__STATED GOAL 1__: Translate this sentence from the STRK text into Spanish: "A fee token on a lightly used network is still a fee token, but the economic base is small."
__STATED GOAL 2__: Extend the text on STRK token risks with further paragraphs that pick up after its final sentence.

That split can confuse holders. Owning ERC-20 STRK on Ethereum is still owning STRK, but it is not the same as actively using the token on Starknet. To pay Starknet fees, participate in Starknet-native flows, or interact with staking-related infrastructure, the token has to sit in the right operational environment. Exposure therefore differs by where and how you hold it: exchange balance, Ethereum wallet, or Starknet wallet are not identical user experiences even if they reference the same asset.
Staking changes the exposure further. A liquid spot holding gives pure token-price exposure and full exit flexibility. A staked position adds reward income and governance or security participation, but reduces liquidity and introduces protocol timing constraints. Starknet’s staking docs describe a 7-day mainnet security lockup for withdrawals, and unstake intents are not casually reversible during the waiting period. So staking is not simply “earn yield”; it is accepting operational friction and delayed liquidity in exchange for inflation-funded rewards and a deeper role in network security.
Starknet is also experimenting with BTC-linked participation. Starting in Q3 2025, tokenized BTC wrappers on Starknet can be locked to earn STRK rewards, with BTC carrying a weighted share in staking power. That may broaden network participation, but it also means part of the reward system can support non-STRK collateral. For STRK holders, that cuts both ways. It may deepen the network’s economic base, but it can also reduce the exclusivity of STRK’s role in the staking system.
If your goal is simply to get spot exposure rather than immediately use the network, access rails matter more than protocol mechanics. Readers can buy or trade STRK on Cube Exchange, funding with crypto or a bank purchase of USDC and then using a quick convert flow or spot orders from the same account depending on how actively they want to manage entries and exits.
What risks could reduce STRK’s long‑term value?
The strongest challenge to the token is not necessarily technical failure at Starknet. It is the possibility that the token’s importance ends up narrower than expected.
One route is weak usage. If Starknet does not attract enough durable application activity, then mandatory STRK fees do not generate much demand in absolute terms. A fee token on a lightly used network is still a fee token, but the economic base is small.
Another route is supply pressure outrunning demand. STRK has meaningful insider, investor, and Foundation-linked allocations, plus future minting for staking rewards. Even a useful token can struggle if release schedules and issuance stay ahead of organic absorption.
A third route is concentration. Large Foundation influence and high holder concentration can make governance less credibly decentralized than the branding suggests. That does not automatically doom the token, but it does mean governance outcomes may be shaped by a narrower set of actors than many retail holders assume.

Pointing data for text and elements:
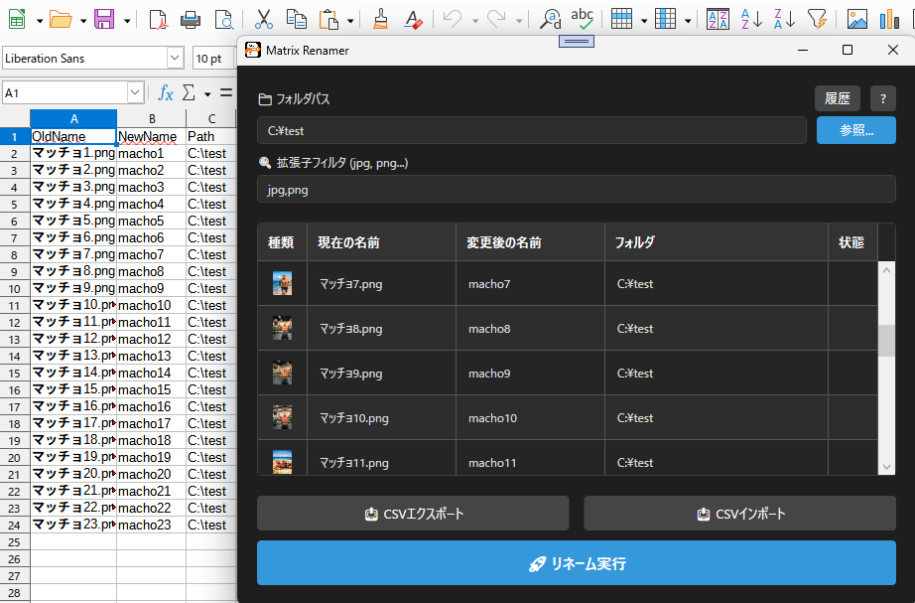915x603 pixels.
Task: Click the Save document icon
Action: (x=104, y=19)
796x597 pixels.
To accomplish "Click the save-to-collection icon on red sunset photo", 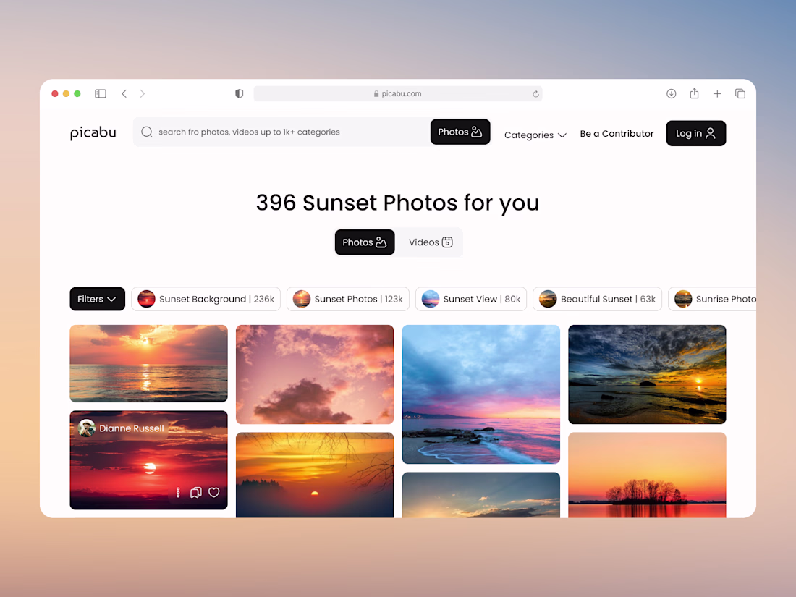I will point(196,492).
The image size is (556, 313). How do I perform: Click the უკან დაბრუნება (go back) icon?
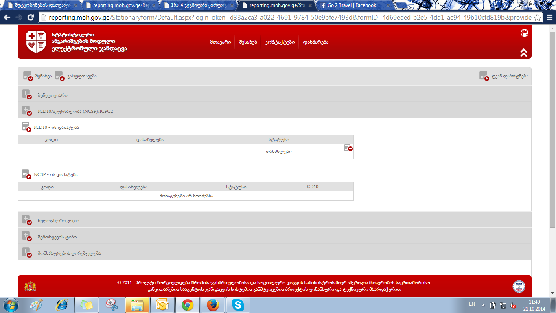(x=484, y=76)
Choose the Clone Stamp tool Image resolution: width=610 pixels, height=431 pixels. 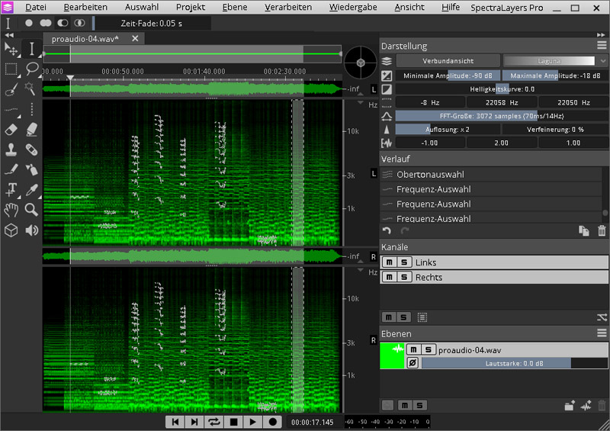pyautogui.click(x=11, y=149)
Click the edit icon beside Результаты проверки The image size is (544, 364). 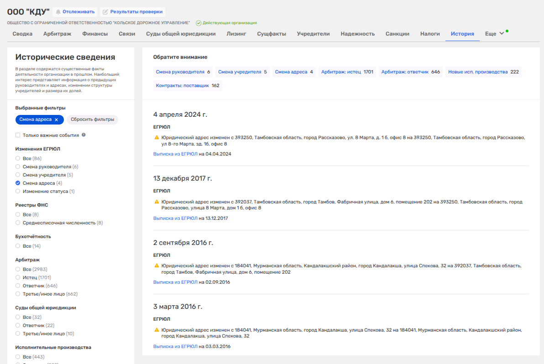[105, 12]
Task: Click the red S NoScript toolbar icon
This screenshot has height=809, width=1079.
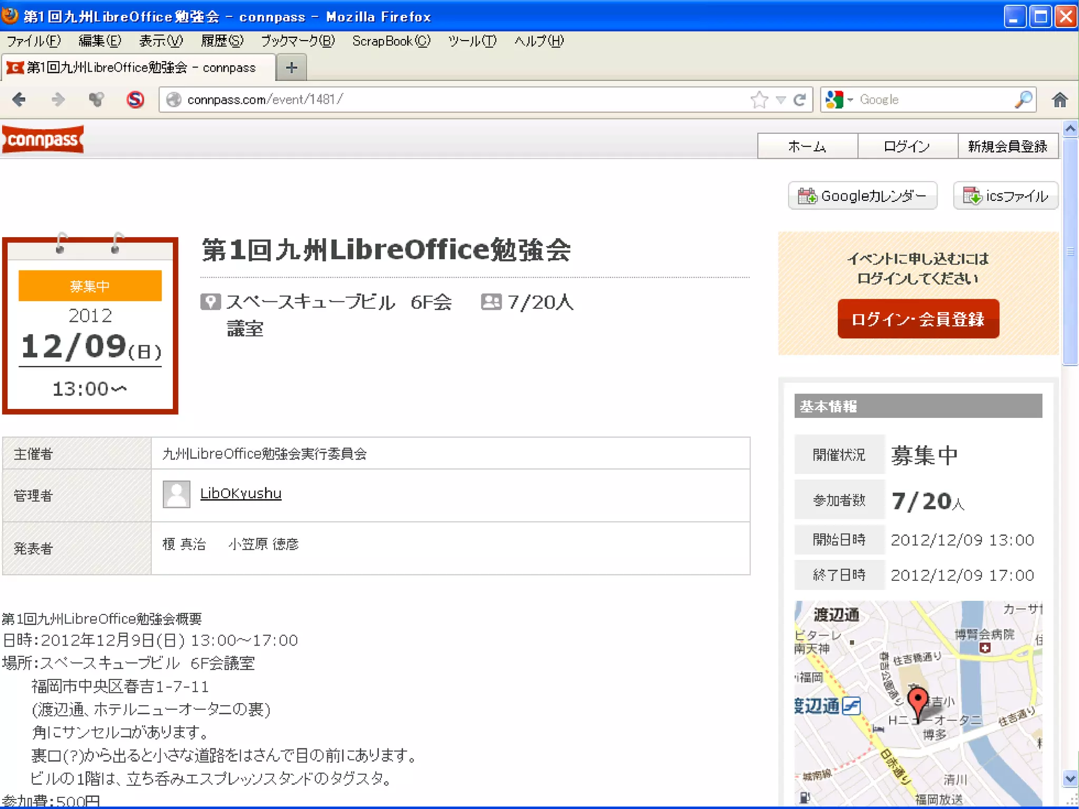Action: click(135, 100)
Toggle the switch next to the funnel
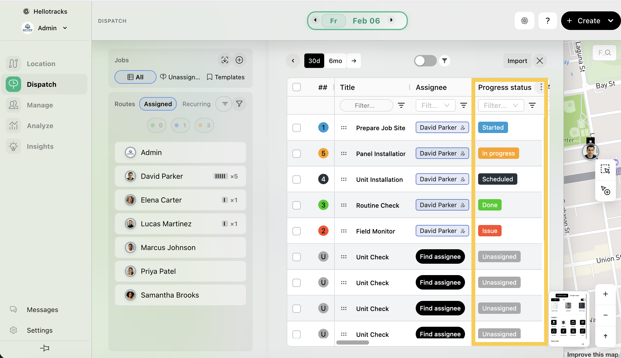The image size is (621, 358). pyautogui.click(x=425, y=61)
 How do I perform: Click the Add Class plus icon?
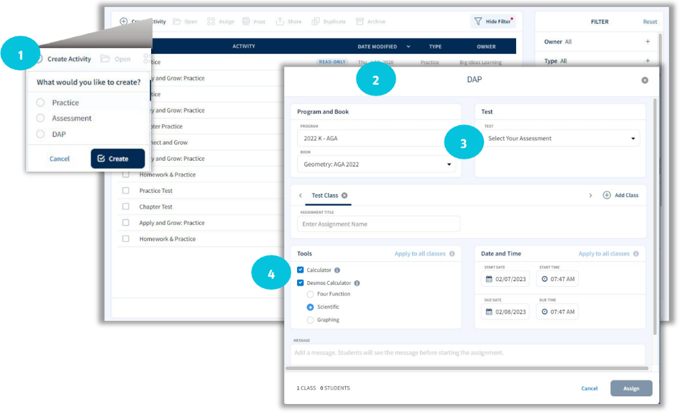pyautogui.click(x=606, y=195)
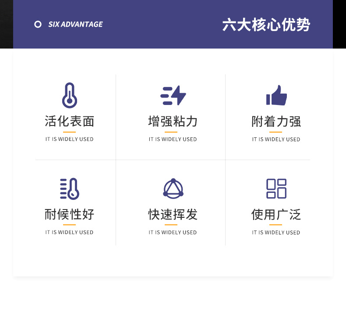The image size is (346, 318).
Task: Click the lightning bolt icon above 增强粘力
Action: [173, 95]
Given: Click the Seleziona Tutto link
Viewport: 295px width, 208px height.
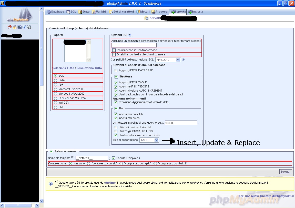Looking at the screenshot, I should tap(64, 68).
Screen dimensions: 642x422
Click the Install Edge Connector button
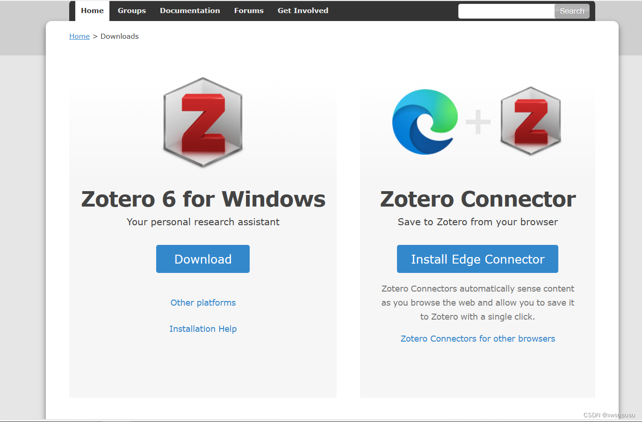(x=477, y=259)
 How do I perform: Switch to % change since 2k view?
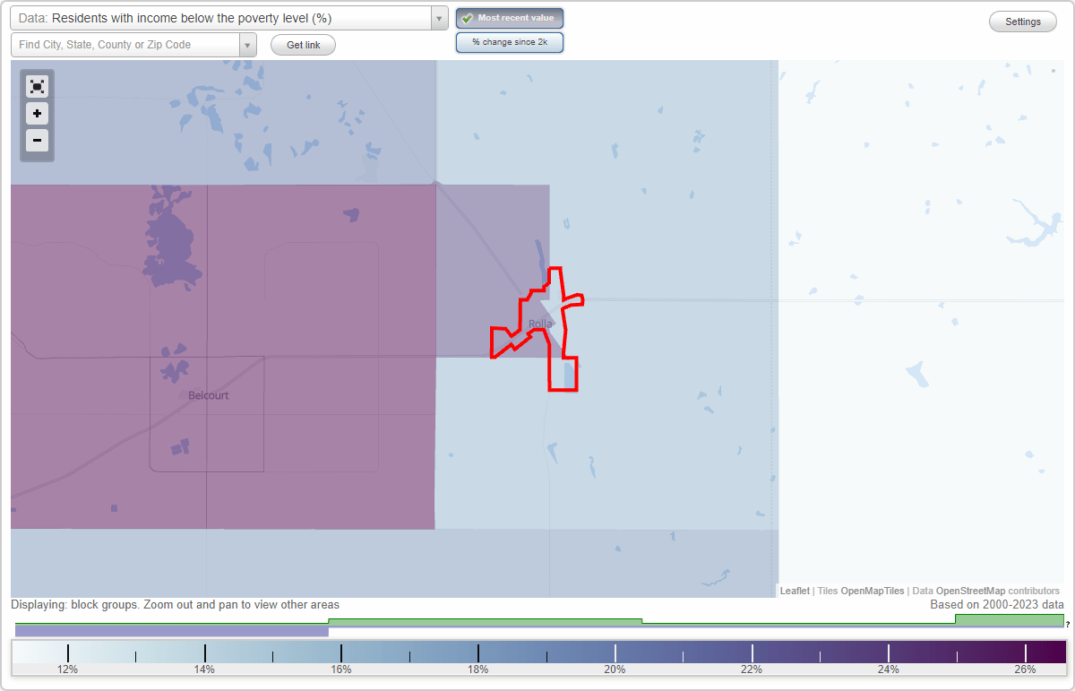click(x=510, y=41)
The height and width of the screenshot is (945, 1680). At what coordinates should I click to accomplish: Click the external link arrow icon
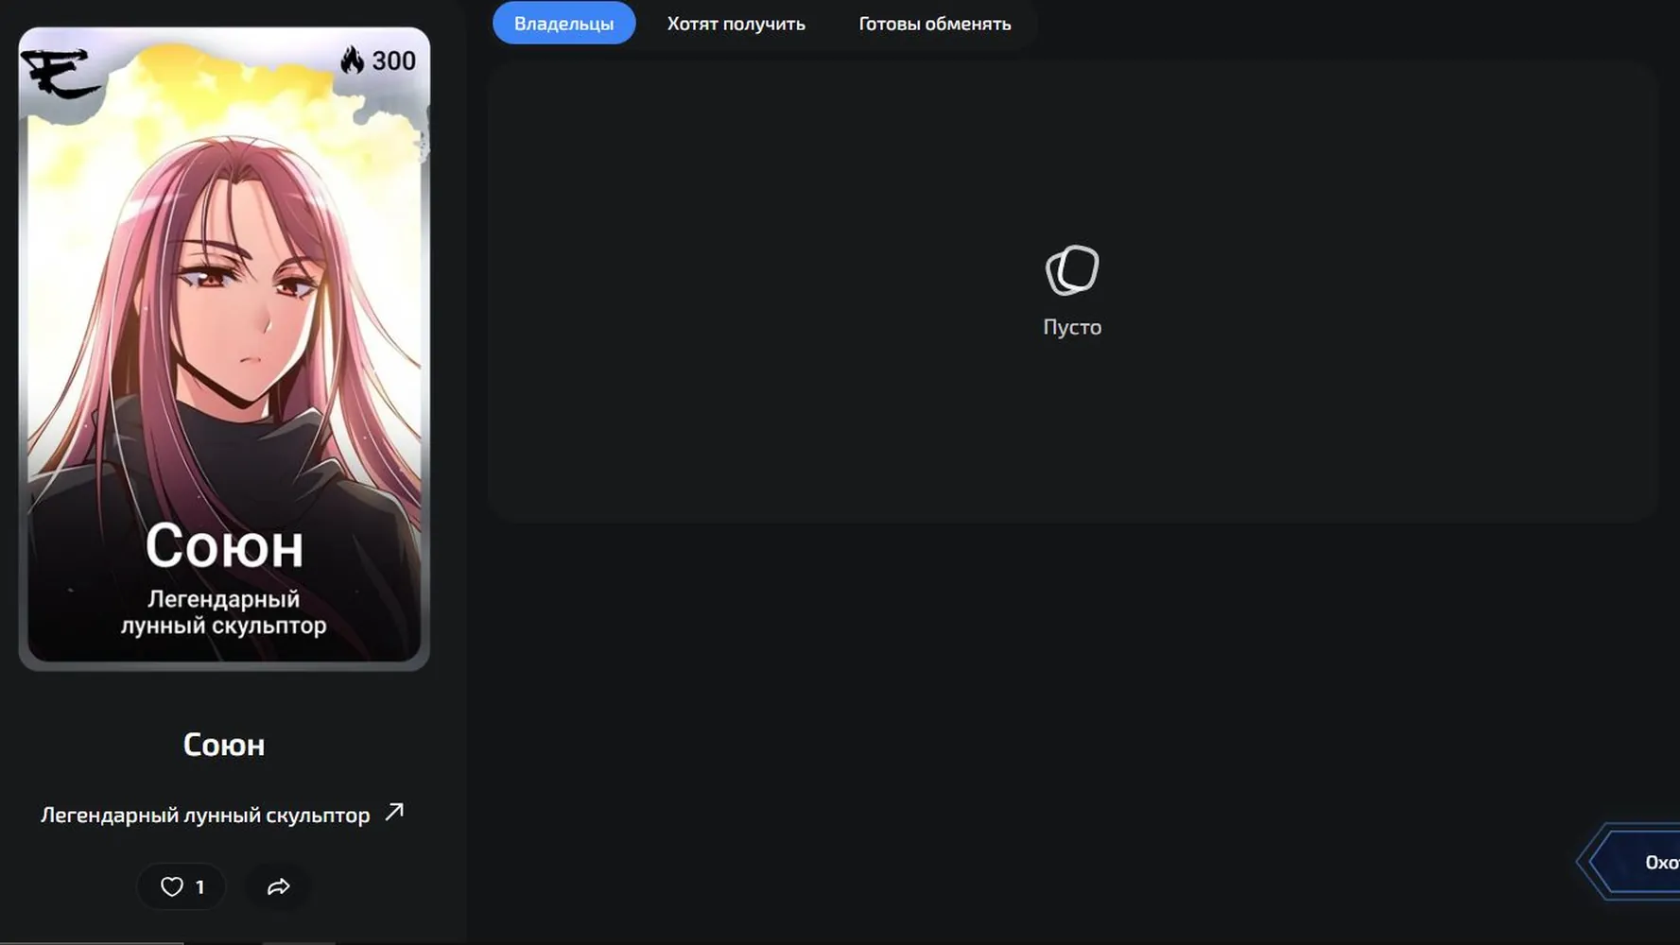pos(394,813)
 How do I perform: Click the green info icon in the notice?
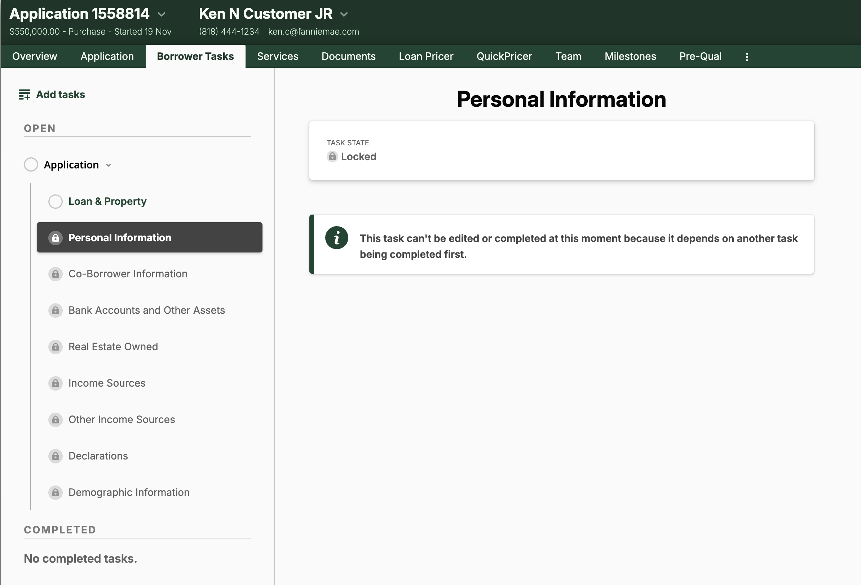[336, 238]
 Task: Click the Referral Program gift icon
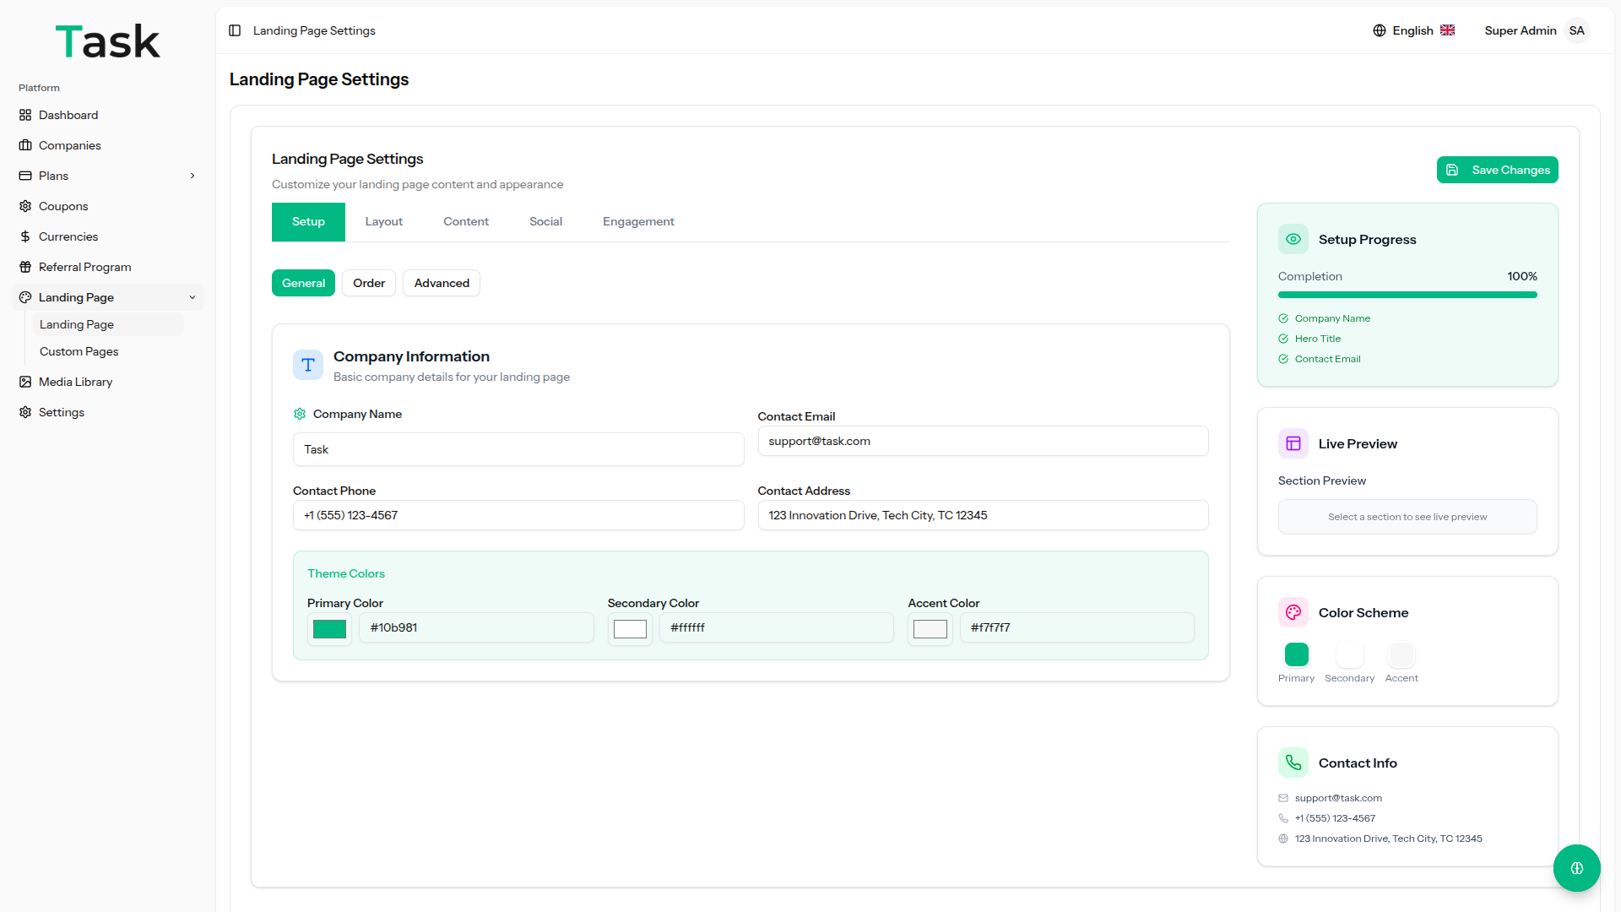coord(25,267)
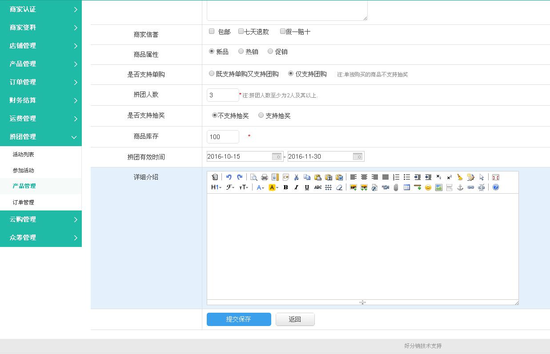Image resolution: width=550 pixels, height=354 pixels.
Task: Apply italic formatting in editor
Action: [296, 187]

__REPLY 1__: Un token de comisiones en una red poco utilizada sigue siendo un token de comisiones, pero la base económica es pequeña.

__REPLY 2__:
A fourth route is architectural substitution. If users increasingly interact through wallets, paymasters, or app abstractions that hide STRK acquisition from the end user, demand may remain real but become concentrated in intermediaries rather than broadly distributed across many holders. The token can still be necessary, but fewer actors may need to hold working balances.
A fifth route is dependence on Ethereum and third parties. Starknet relies on Ethereum for settlement and data availability, and on sequencers, validators, and software operators to keep the system functioning. STRK’s economics do not stand alone; they sit inside a stack with external dependencies and costs.
Conclusion
STRK is the token Starknet wants to route its economy through: users need it for fees, validators and delegators use it for staking, and governance can change the rules that connect the two. The cleanest part of the thesis is the move to STRK-only fees on Starknet. The harder part is that supply unlocks, future issuance, and the still-in-progress decentralization path will decide how much of that network activity actually accrues to holders.
How do you buy Starknet?
If you want Starknet exposure, the practical Cube workflow is simple: fund the account, buy the token, and keep the same account for later adds, trims, or exits. Use a market order when speed matters and a limit order when entry price matters more.
Cube lets readers fund with crypto or a bank purchase of USDC and get into the token from one account instead of stitching together multiple apps. Cube supports a quick convert flow for a first allocation and spot orders for readers who want more control over later entries and exits.
- Fund your Cube account with fiat or a supported crypto transfer.
- Open the relevant market or conversion flow for Starknet and check the current spread before you place the trade.
- Choose a market order for immediate execution or a limit order for tighter price control, then enter the size you want.
- Review the estimated fill and fees, submit the order, and confirm the Starknet position after execution.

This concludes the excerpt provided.